A reforma tributária no varejo acelera mudanças técnicas no dia a dia das lojas. Com a substituição de cinco tributos por dois impostos sobre valor agregado, erros cadastrais podem bloquear notas fiscais e interromper operações. Em vez de simplificar apenas a cobrança, a mudança exige dados mais precisos e sistemas mais robustos.

Especialistas alertam que o varejo precisa tratar cadastro como ferramenta de gestão. Erros em códigos ou classificações podem inviabilizar a emissão de nota e afetar o caixa. A transição envolve validação em tempo real de informações sobre cada item comercializado e sobre o fluxo de entrada e saída.

A reforma substitui PIS, Cofins, IPI, ICMS e ISS por CBS, de competência federal, e IBS, com incidência estadual e municipal. A implementação gradual tem previsão de conclusão em 2033 e aproxima o modelo brasileiro de IVA adotado em muitos países.

Antes, o CST era utilizado pelo varejo para classificar operações. Agora, uma classificação nacional padronizada definirá como IBS e CBS incidem sobre cada item, com validação de dados em tempo real. O objetivo é transparência, mas a prática depende de dados confiáveis.

MATERIAL FORNECIDO:
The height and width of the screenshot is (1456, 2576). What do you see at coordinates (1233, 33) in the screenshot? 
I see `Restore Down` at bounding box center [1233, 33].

OBJETIVO DA TAREFA: Escreva a continuação do texto sobre a reforma tributária no varejo, começando logo após a última frase apresentada. As linhas não têm relação com o texto sobre a reforma tributária no varejo.

RESPOSTA:
Para 2026, empresas do Lucro Real e Lucro Presumido devem emitir notas no novo modelo já. Em 2027, o Simples Nacional entra na obrigatoriedade, mas a adaptação não pode ficar para depois. O cronograma exige preparação contínua dos cadastros, já desde já.

As lojas precisam priorizar: cadastro de produtos devidamente classificado, emissão de notas compatível com IBS e CBS e acompanhamento da margem de lucro, já que o IVA passa a influenciar o preço final. Dados incorretos podem impactar resultado e liquidez.

A gestão de dados passa a ser o diferencial competitivo. Quem investe em tecnologia para controlar estoque, cadastro e margem ganha velocidade operacional. Caso contrário, há risco de travamentos, bloqueios fiscais e perdas de venda.

Em resumo, o maior desafio da reforma pode não ser a alíquota, mas a qualidade das informações alimentando os sistemas fiscais. Com a mudança, o varejo passa a exigir controle rigoroso de dados desde o estoque até a emissão da nota.